Can Shrimp and Orange Juice Kill You? Myth Busted

No, eating shrimp and drinking orange juice together will not kill you. This claim has circulated online for years, alleging that vitamin C in orange juice reacts with arsenic in shrimp to create a deadly poison. There are no documented deaths or even hospitalizations from this food combination anywhere in the world.

Where the Claim Comes From

The rumor typically states that shrimp contain high levels of arsenic, and that vitamin C (from orange juice or supplements) chemically converts that arsenic into arsenic trioxide, a highly toxic compound. Some versions of the story reference a supposed mass poisoning in Taiwan or China. Snopes investigated the claim and found no news accounts of any deaths occurring from this combination in Taiwan or anywhere else.

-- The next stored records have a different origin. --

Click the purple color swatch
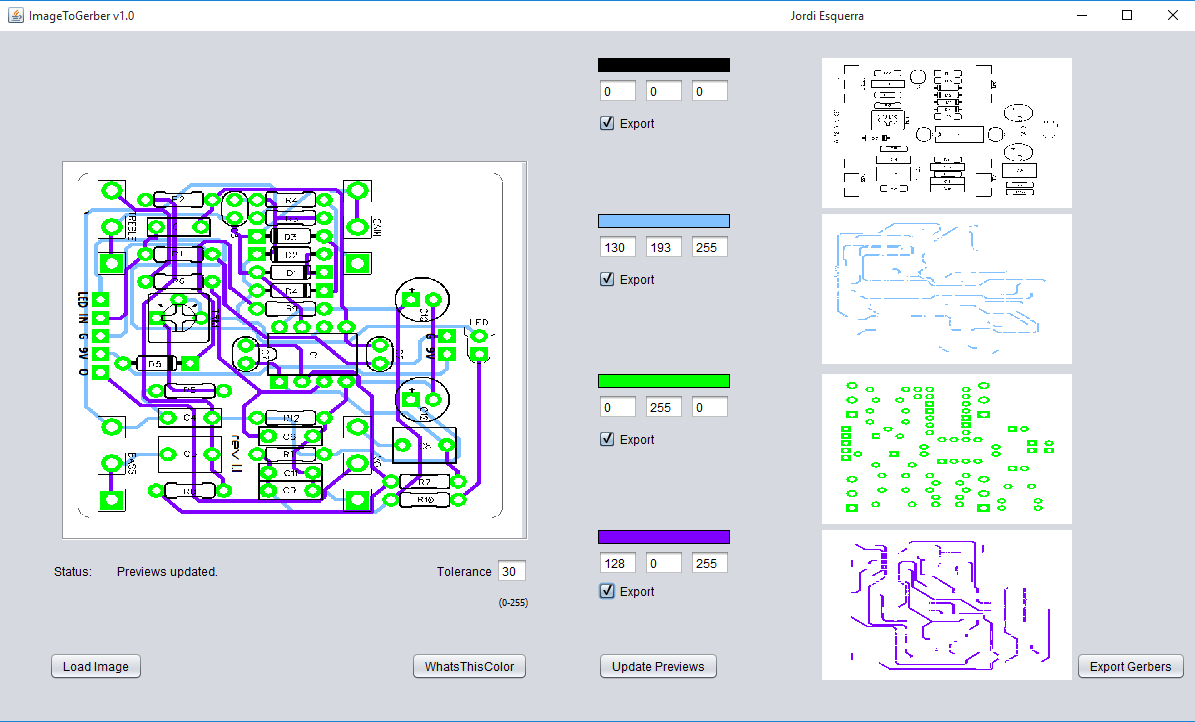The image size is (1195, 722). 663,536
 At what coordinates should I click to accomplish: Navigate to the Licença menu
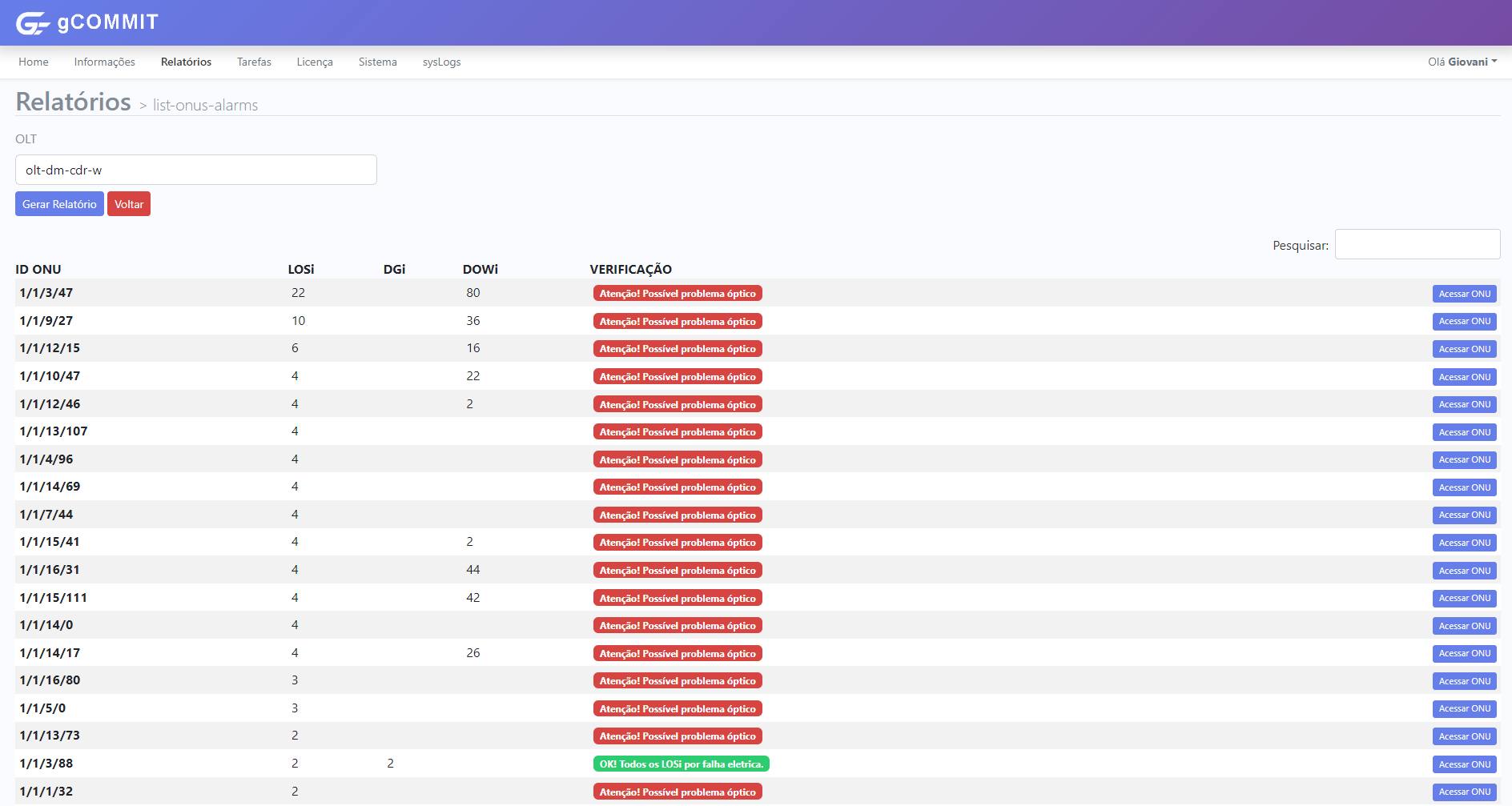(x=315, y=62)
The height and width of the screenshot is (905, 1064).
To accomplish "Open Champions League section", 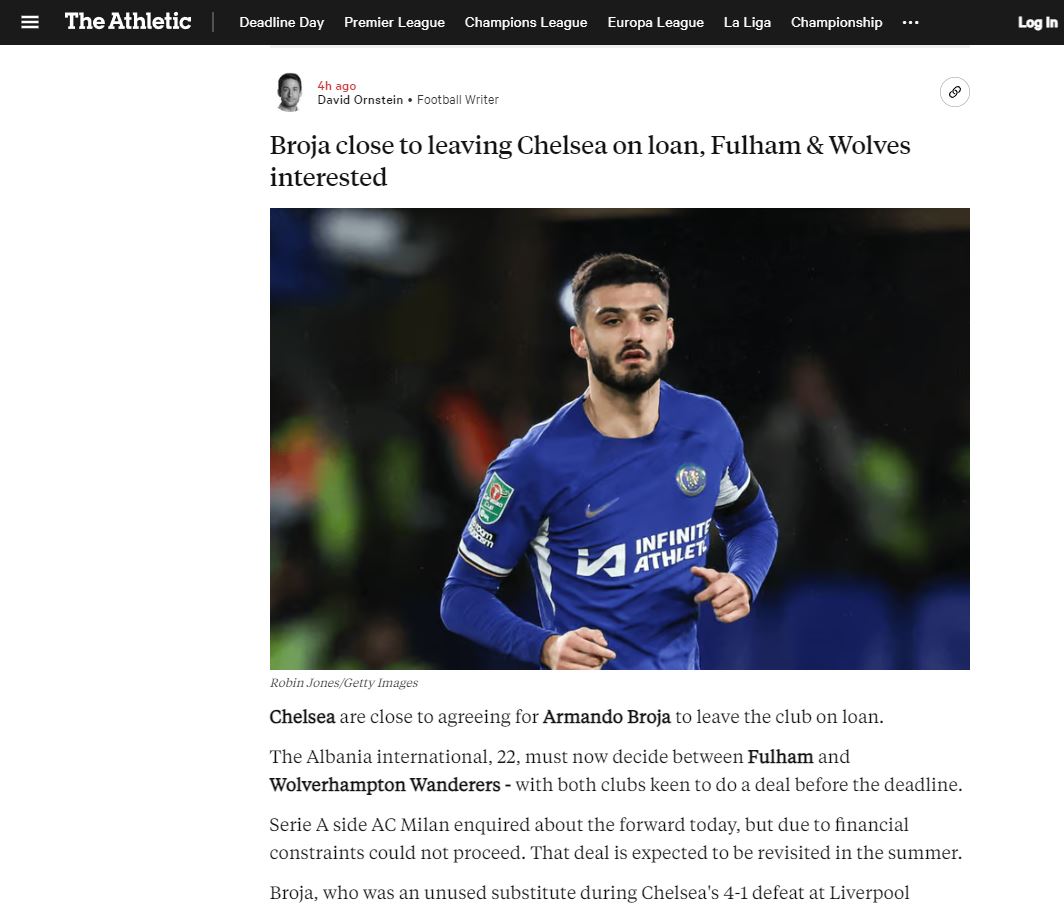I will tap(526, 22).
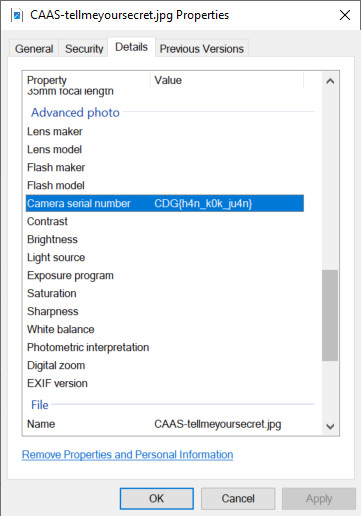Click Remove Properties and Personal Information link
The image size is (361, 516).
coord(127,455)
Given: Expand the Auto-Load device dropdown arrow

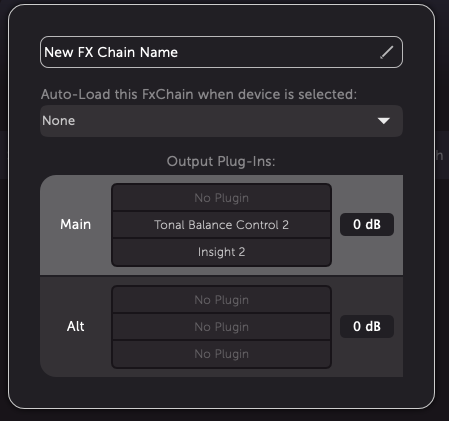Looking at the screenshot, I should [x=384, y=121].
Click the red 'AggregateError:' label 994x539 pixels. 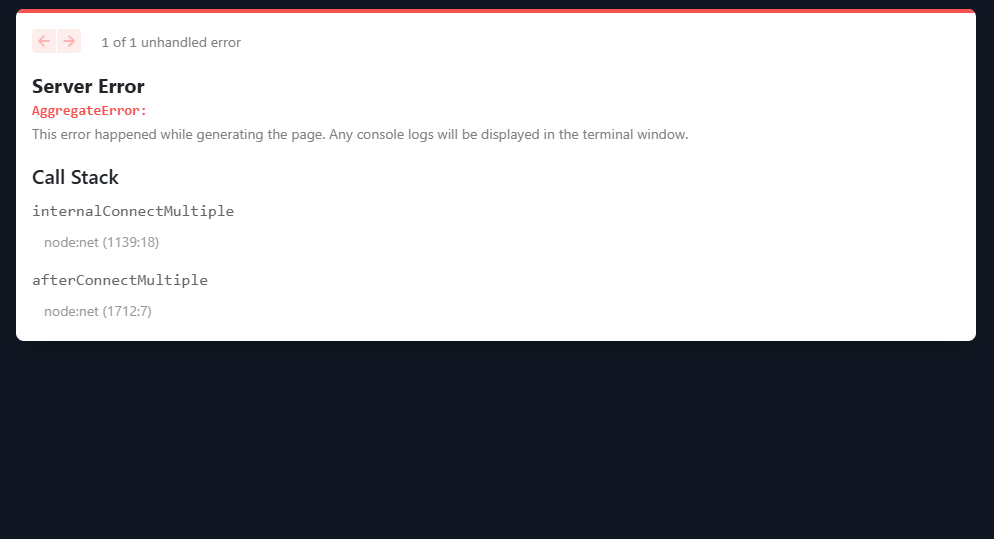(x=89, y=110)
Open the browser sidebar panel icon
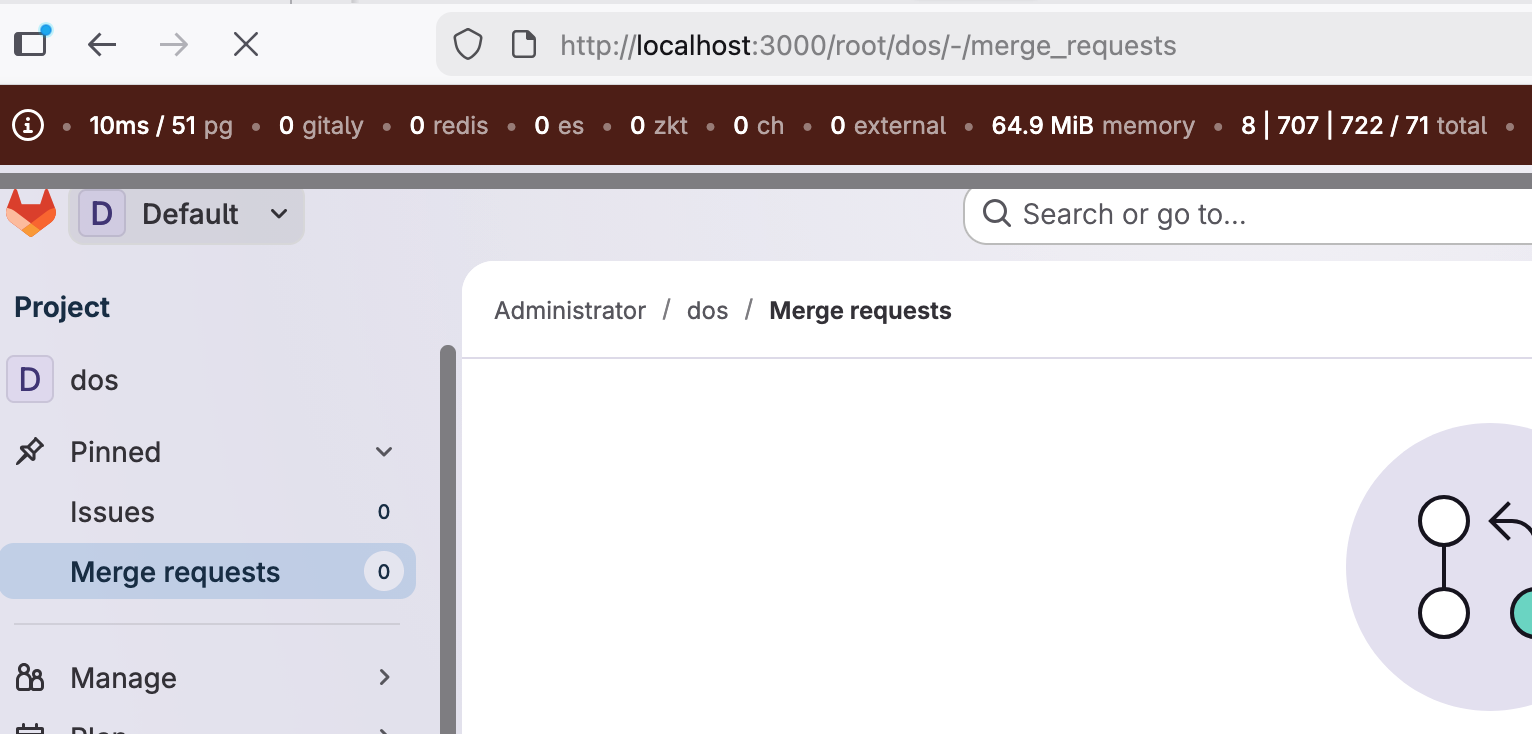 coord(31,43)
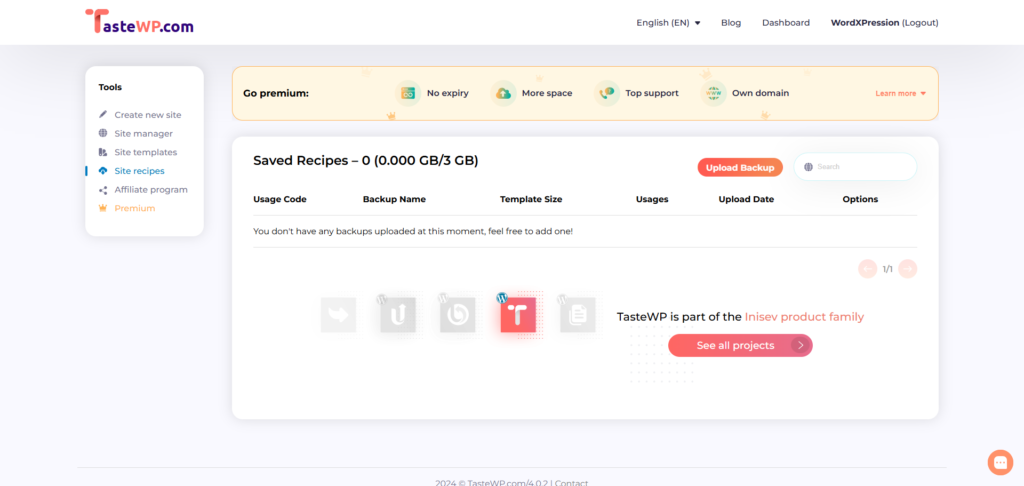
Task: Click the More space cloud icon
Action: (504, 93)
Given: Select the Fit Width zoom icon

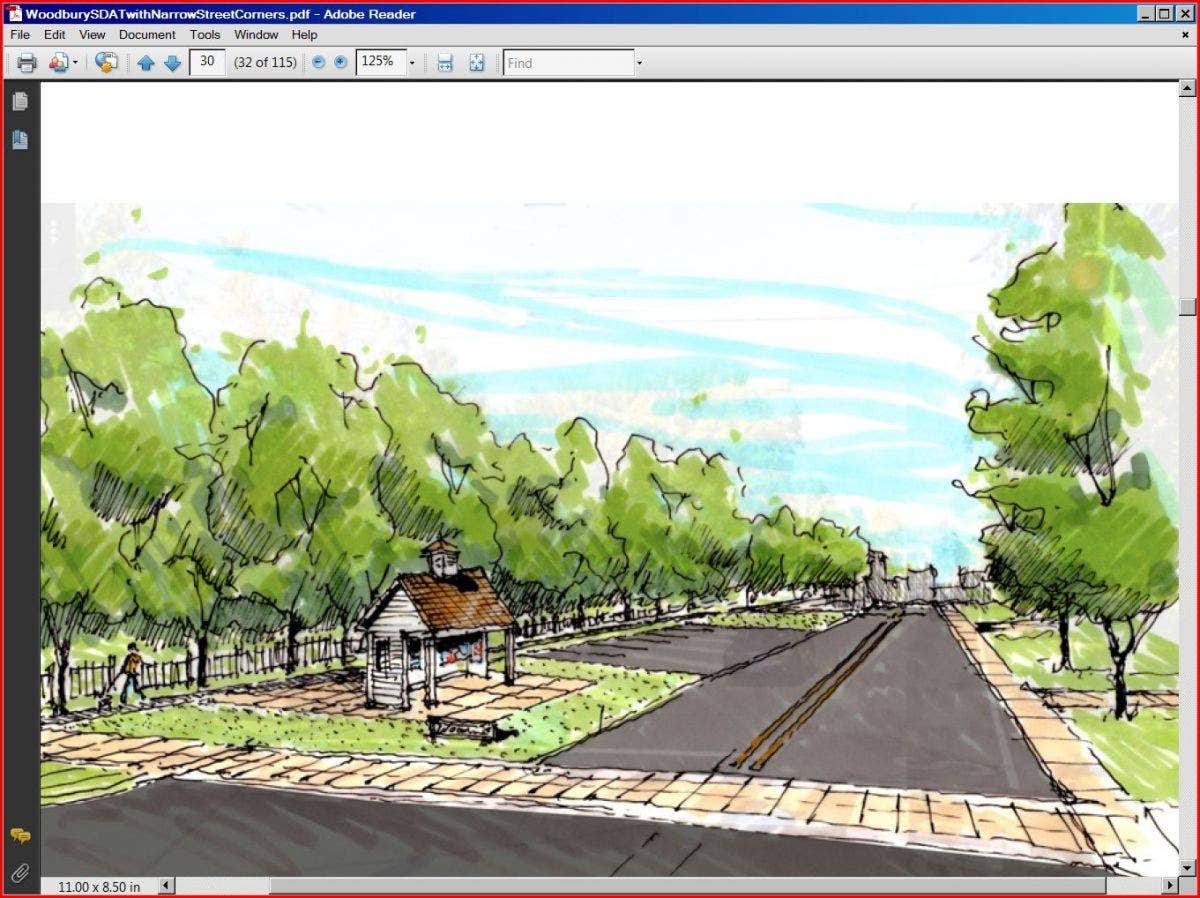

The story sometimes cites a real chemical principle: under certain laboratory conditions, vitamin C can reduce one form of arsenic to another. But a lab reaction in a controlled environment with purified chemicals is fundamentally different from what happens inside your stomach after a shrimp cocktail and a glass of OJ.

What’s Actually in Shrimp

Shrimp do contain arsenic, but the type matters enormously. Arsenic exists in two forms: organic arsenic (bound to carbon molecules) and inorganic arsenic (the dangerous kind found in some contaminated water supplies). In shrimp, the dominant form is arsenobetaine, an organic arsenic compound that passes through your body harmlessly and is excreted in urine.

A 2022 study comparing wild and farmed shrimp from Brazil found that even in wild shrimp with relatively high total arsenic levels (about 11.5 mg/kg), the inorganic arsenic content remained below 0.5 mg/kg. Farmed shrimp had far less total arsenic, around 0.53 mg/kg. In both cases, arsenobetaine was the predominant form.

This distinction is critical because the lethal dose of arsenic trioxide for a human is 70 to 180 milligrams in a single ingestion, according to the Agency for Toxic Substances and Disease Registry. Even if every trace of inorganic arsenic in shrimp could somehow be converted to arsenic trioxide (which doesn’t happen), you would need to eat an almost inconceivable amount of shrimp in one sitting to approach a dangerous dose. We’re talking hundreds of pounds, conservatively.

Why the Chemistry Doesn’t Work This Way

Your stomach is not a chemistry flask. When you eat shrimp and drink orange juice, both are mixed with stomach acid, digestive enzymes, water, and whatever else you’ve eaten. The vitamin C in a glass of orange juice (roughly 60 to 120 milligrams depending on the size) is a tiny amount relative to the volume of your stomach contents, and it gets rapidly broken down during digestion.

The reaction the rumor describes would require concentrated vitamin C acting on concentrated inorganic arsenic in an isolated solution. Inside the human body, the conditions for this conversion simply don’t exist at any meaningful scale. The original research that inspired the rumor did not find that eating a normal meal of shrimp with an ordinary dose of vitamin C could produce fatal arsenic poisoning.

Real Food Safety Concerns With Shrimp

While the orange juice myth is unfounded, shrimp can pose genuine health risks that are worth knowing about. The most common is bacterial contamination, particularly from Vibrio parahaemolyticus, a pathogen naturally found in warm coastal waters where shrimp are harvested. It causes vomiting, diarrhea, and abdominal cramps, typically within 24 hours of eating contaminated raw or undercooked shellfish. Cooking shrimp to an internal temperature of 145°F kills Vibrio and other harmful bacteria.

Shellfish allergies are the other significant risk. Shrimp allergy is one of the most common food allergies in adults and can cause reactions ranging from hives to anaphylaxis. If you’ve never eaten shrimp before and have other food allergies, that’s a legitimate reason for caution, unlike the arsenic myth.

Why These Food Myths Persist

The shrimp-and-vitamin-C story follows a pattern common to viral food scares. It takes a real fact (shrimp contain arsenic), connects it to a real chemical principle (arsenic can change forms), and leaps to a terrifying conclusion that ignores dosage, biology, and the complete absence of real-world evidence. The claim sounds scientific enough to feel plausible, which is exactly what makes it spread.

Shrimp with citrus is one of the most popular food pairings on the planet. Shrimp cocktail with lemon, ceviche with lime juice, and countless Southeast Asian dishes combine shellfish with acidic citrus fruits. Billions of these meals are eaten every year without incident. If this combination were dangerous, it would be one of the most well-documented food hazards in history rather than an unsourced internet rumor.